Singularity: Semantic Goo and Fuzziness.

Paul Hughes (planetp@aci.net)
Thu, 10 Dec 1998 01:23:39 -0800

"Eliezer S. Yudkowsky" wrote:

> I have to agree that Wilson's hierarchy is total gibberish,
cognitively
> speaking. Any attempt to characterize one mental state as
"higher" than
> another usually is.

This a perfect case of the "pot calling the kettle black", as I quote from your 'Coding a Transhuman AI':

"The modules sum together to form abilities; the abilities sum together to form intelligence."

If that is not another way of saying -- "lower" modules sum together to create "higher" abilities, those "higher" abilities sum together to create an even "higher" intelligence -- I don't know what is. It is saying *EXACTLY* the same thing. Get past the petty semantic difference and see what is actually being described. The last time I checked, the menu was not the meal. Please read Alfred Korzybski!!!

I'm aghast that you and Damien (both whom I respect highly by the way) can't see past the 1977 hippie prose to see the obvious fact that manipulating genes (circuit 7) which created the neural structures to begin with, is more flexible than simply playing with those neurons themselves (circuit 6). Or that manipulating genes is inherently less flexible compared to nanotechnology's (circuit 8) ability to manipulate the atoms that compose those genes. Minsky's 'Society of Mind' provides a useful metaphor of "higher" vs. "lower" functioning, when he describes large numbers of "lower" or dumber minds on the hierarchy composing "higher" more intelligent minds in the hierarchy. Which seems to me the same metaphor your 'Coding a Transhuman Mind' is depending on.
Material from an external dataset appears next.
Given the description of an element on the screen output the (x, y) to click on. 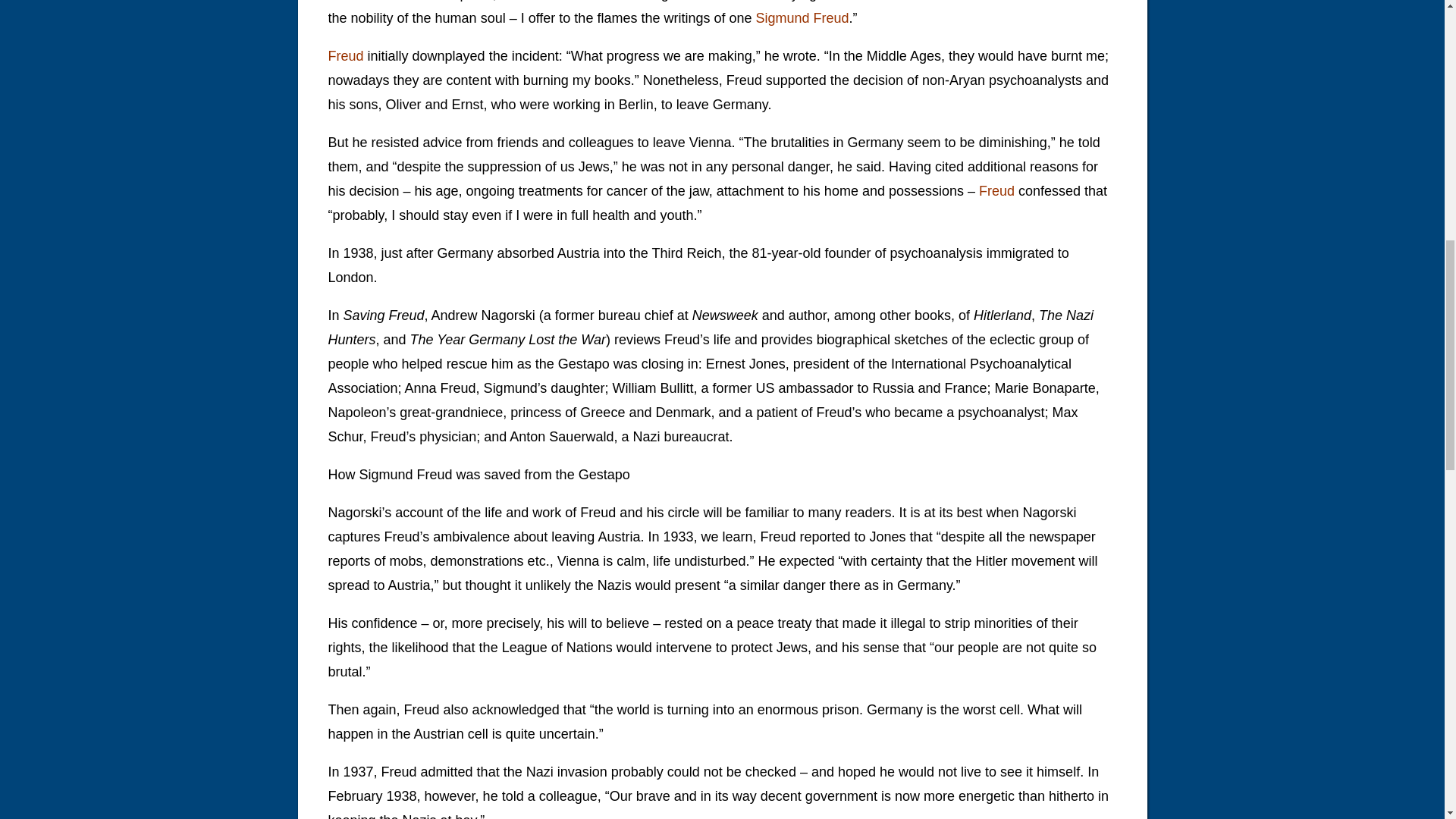
Sigmund Freud (801, 17)
Freud (344, 55)
Freud (996, 191)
Here is a facsimile of a chart from his book, illustrating the hierarchy of higher (smarter) vs lower (dumber) minds:

           HigherMind
                |
           ------------
           |            |
      Medium           Medium
        |                 |
   ----------       -------------
  |         |      |            |
dumb      dumb     dumb       dumb


> Where does genius come from? From computation. What kind of
> computation? See
> "Coding a Transhuman AI".

I've read it, and have failed to find anywhere where you're fundamentally saying anything different than poor Tim Leary or RAW was struggling to back in 1977, with a hell of a lot less computer and technologically terminology from which to choose from. Not to mention the fact that they were/are psychologist after all, not computer scientists. One of Tim Leary's greatest wishes before he died was to see his 8-circuit model re-written
by someone like you, with a more articulate and precise command of scientific and technological language. As I suggested earlier, this thread is a perfect example of why such a revision is increasingly necessary for a more cyber-savvy generation.